By Brian Smith
There are not many directors who have had their films more widely viewed than Frank Capra. For many years, Capra’s “It’s a Wonderful Life” played at least a dozen times in every television market in the country. These days, even though it’s run only a few times during the season, it just doesn’t feel like Christmas until you’ve watched it at least once. Although Frank Capra might not be the first name you think about when you think of the great directors of the 20th Century, keep in mind that he helmed two Best Picture winners, directed several documentaries during WWII, and was one of the few cinematic directors to successfully transition into television (directing three TV movies in the 1950’s).

Dataset records ▸
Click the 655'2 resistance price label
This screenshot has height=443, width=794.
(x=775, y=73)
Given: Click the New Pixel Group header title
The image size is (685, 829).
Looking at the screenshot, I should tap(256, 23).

--

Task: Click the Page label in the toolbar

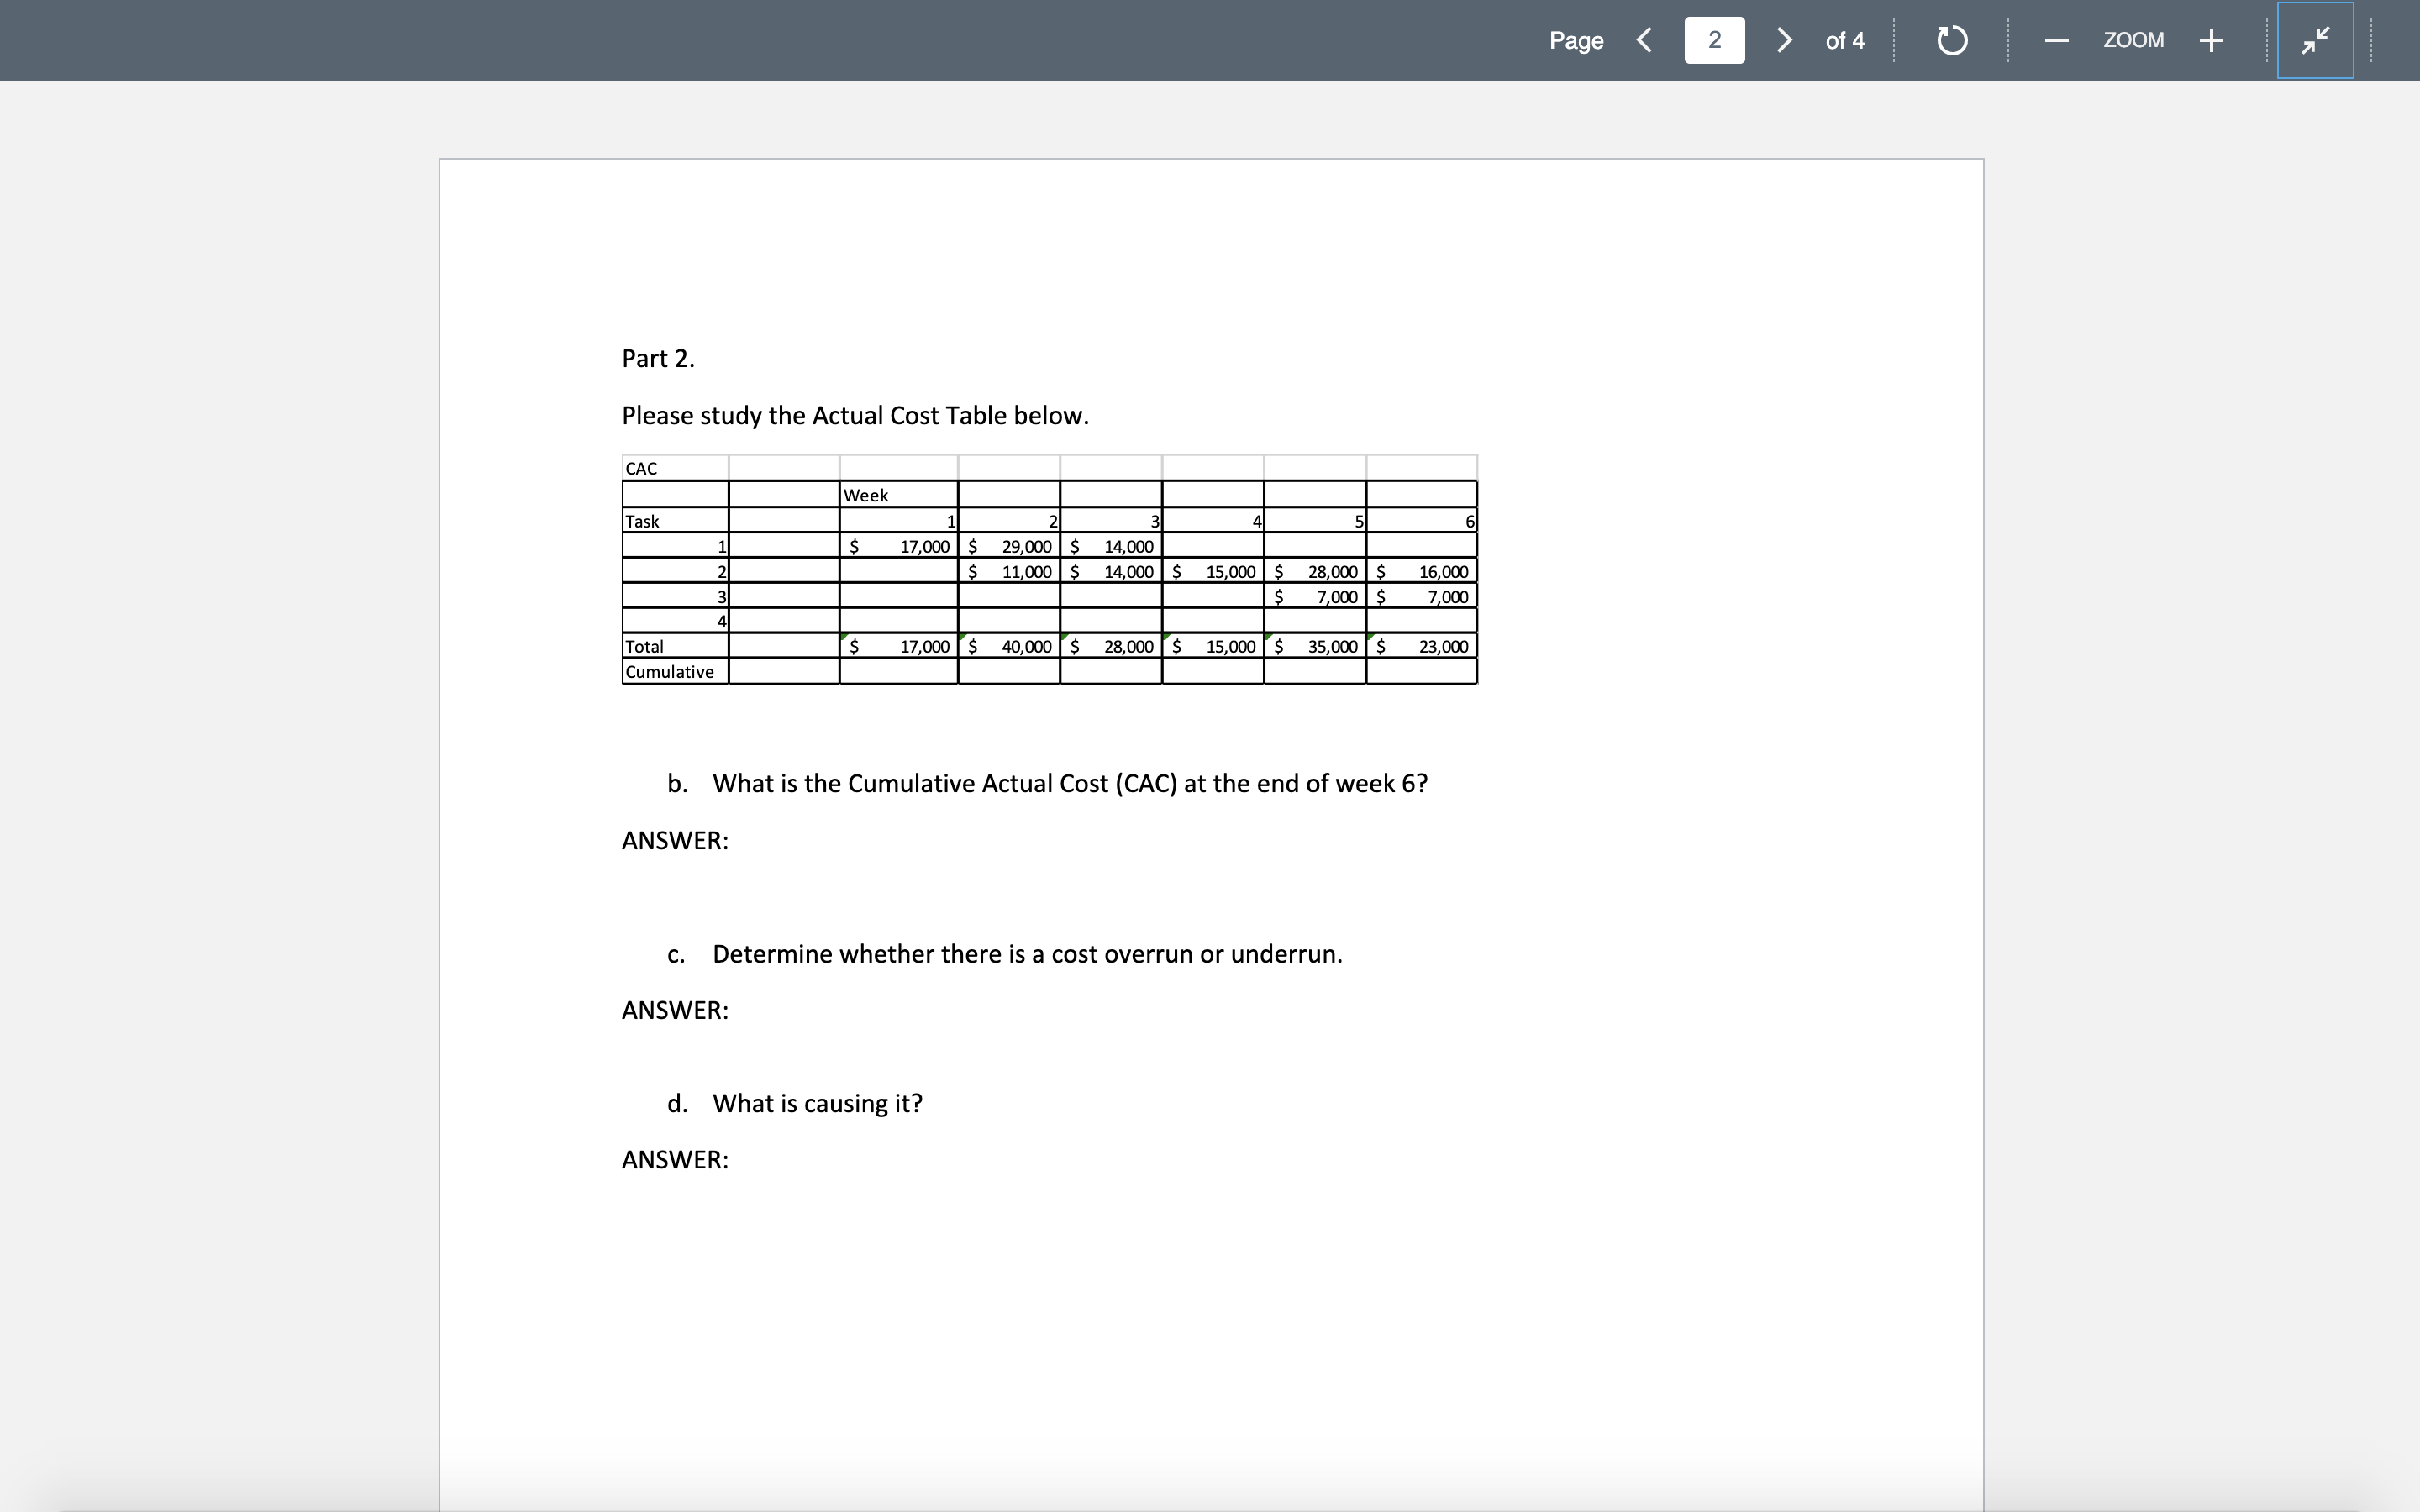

...

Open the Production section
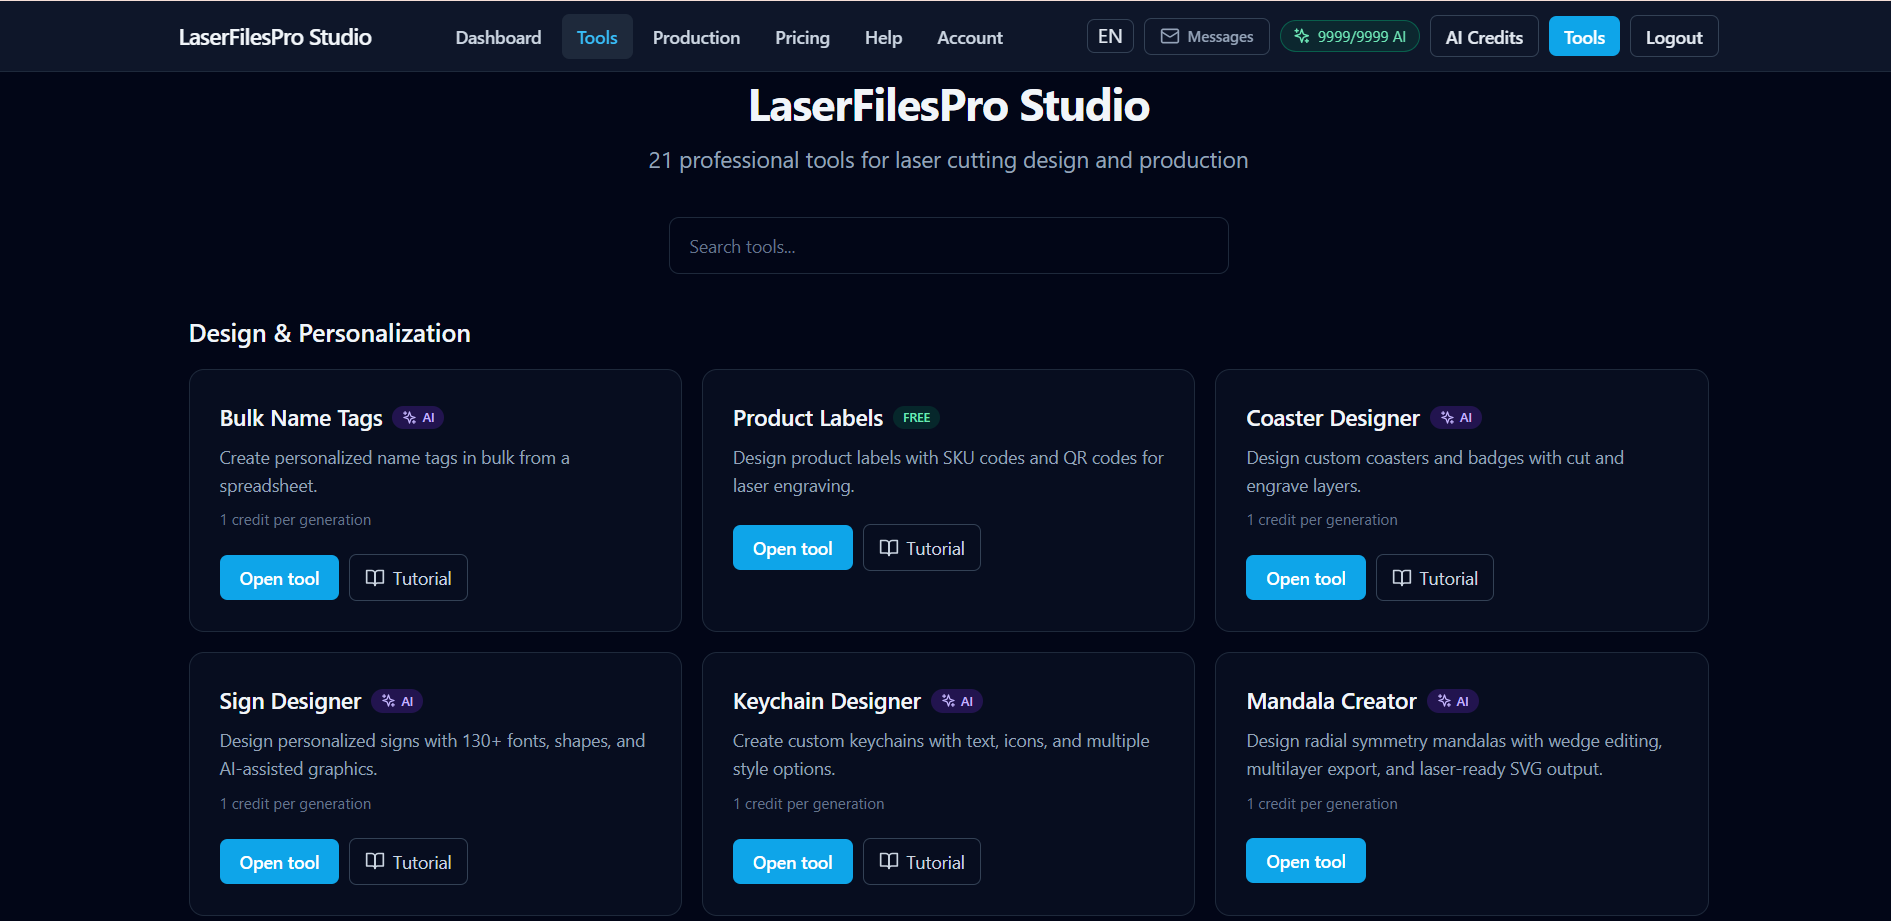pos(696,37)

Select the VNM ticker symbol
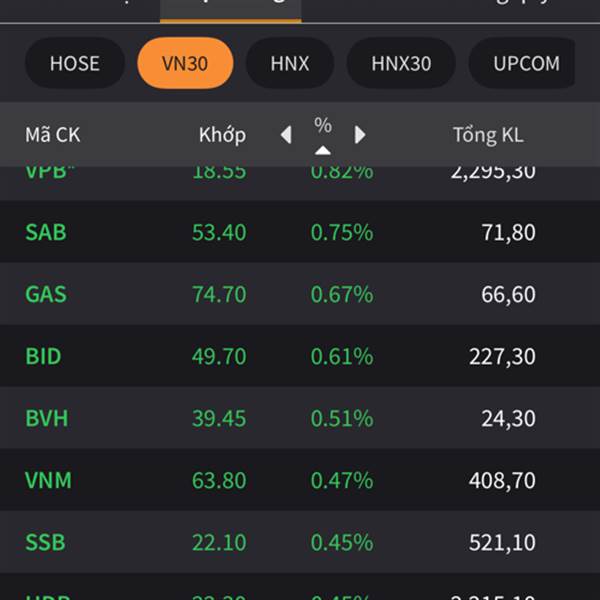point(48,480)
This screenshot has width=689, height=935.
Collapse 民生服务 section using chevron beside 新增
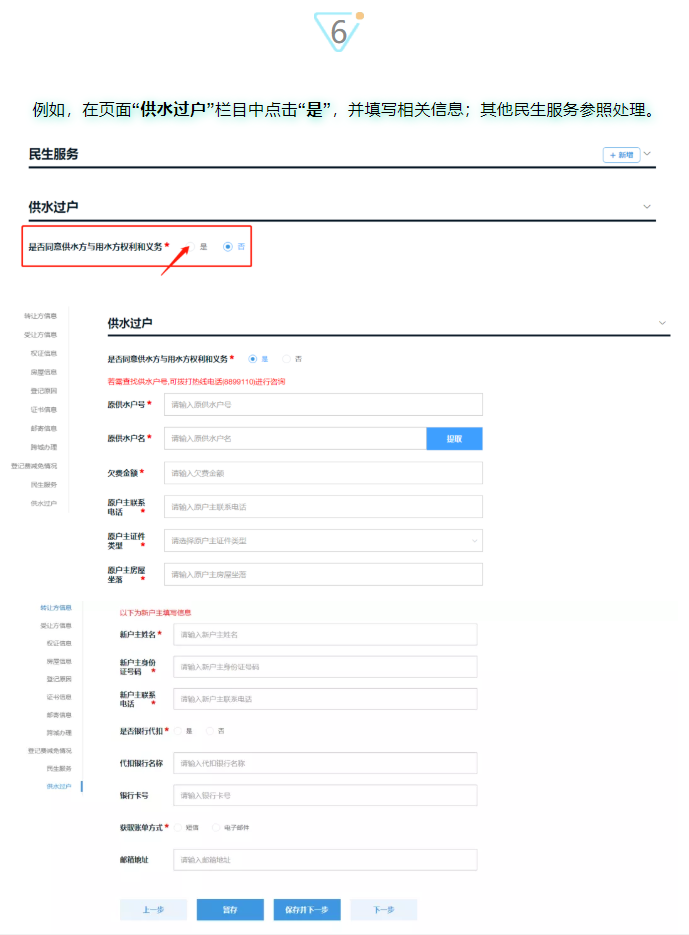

What the exercise asks ▸ In the piece on Frank Capra, set down word for word the part from "By Brian Smith" to "in the 1950’s).".

Output for this task ▸
By Brian Smith
There are not many directors who have had their films more widely viewed than Frank Capra. For many years, Capra’s “It’s a Wonderful Life” played at least a dozen times in every television market in the country. These days, even though it’s run only a few times during the season, it just doesn’t feel like Christmas until you’ve watched it at least once. Although Frank Capra might not be the first name you think about when you think of the great directors of the 20th Century, keep in mind that he helmed two Best Picture winners, directed several documentaries during WWII, and was one of the few cinematic directors to successfully transition into television (directing three TV movies in the 1950’s).